If someone can please help me out here! I would GREATLY appreciate it! Thank you.


----------



## Prozax (Aug 26, 2014)

All of the grain free food is expensive. However I have found Acana to be more reasonably priced and also good quality.
My dog has been eating Acana Grasslands and it works great for her. All of their grain free diets are all life stages, so you can probably go with one of those. They also have puppy specific food but it is not grain free. You can shop around and decide what food works best for your pup. Check sites like dogfoodadvisor.com . They have some very good info.

I don't know about feeding one meal a day of a different brand of food. Maybe it will upset the puppy's tummy. You can definitely mix them together and feed the mix at all times, if you really want to do that.

That price of a bag of Orijen is crazy! I live in Eastern Europe, Romania, therefore Orijen/Acana are also imported.
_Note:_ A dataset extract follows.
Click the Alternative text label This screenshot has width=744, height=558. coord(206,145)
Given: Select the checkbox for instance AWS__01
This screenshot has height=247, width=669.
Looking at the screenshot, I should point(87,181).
One bag of Acana Grasslands, 13 kg, is about 100 dollars, so nowhere near that price!


----------



## Shell (Oct 19, 2009)

Given your location with more limited choices and with extreme prices on imported higher end brands, what I would do is pick a food that is reasonably priced with a named meat meal as the first ingredient and then supplement up to 1/4 of his calories with whatever affordable real meat you have available. By "named" meat meal, I mean it should say "Chicken meal" or "Poultry meal" or "lamb meal" rather than "meat and bone meal" or just "meat meal" 
Eukanuba Adult Dog Food- Chicken isn't a bad choice if that's available (out of the brands you mention as available); its first few ingredients are---

_Chicken, Chicken Meal, Ground Whole Grain Sorghum, Oat Flour, Ground Whole Grain Barley, Fish Meal, Brewers Rice, Chicken Fat (preserved with mixed Tocopherols, a source of Vitamin E), Dried Beet Pulp, Chicken Flavor, Dried Egg Product_ 
and the protein and fat levels of 25% and 16% are solid. 

For the supplemental meat, if you aren't comfortable feeding it raw maybe due to the source of the meat or whatever, as long as it is boneless meat then you can cook it and use as treats or serve as a meal. Heart is a muscle meat, not an organ, as far as feeding goes so chicken gizzards and hearts are one of my favorite cheap meat products for dogs. In the US, you can't find lung in grocery shops due to regulations but lung is also a muscle meat (lamb lung or goat lung for example) and most dogs love it. 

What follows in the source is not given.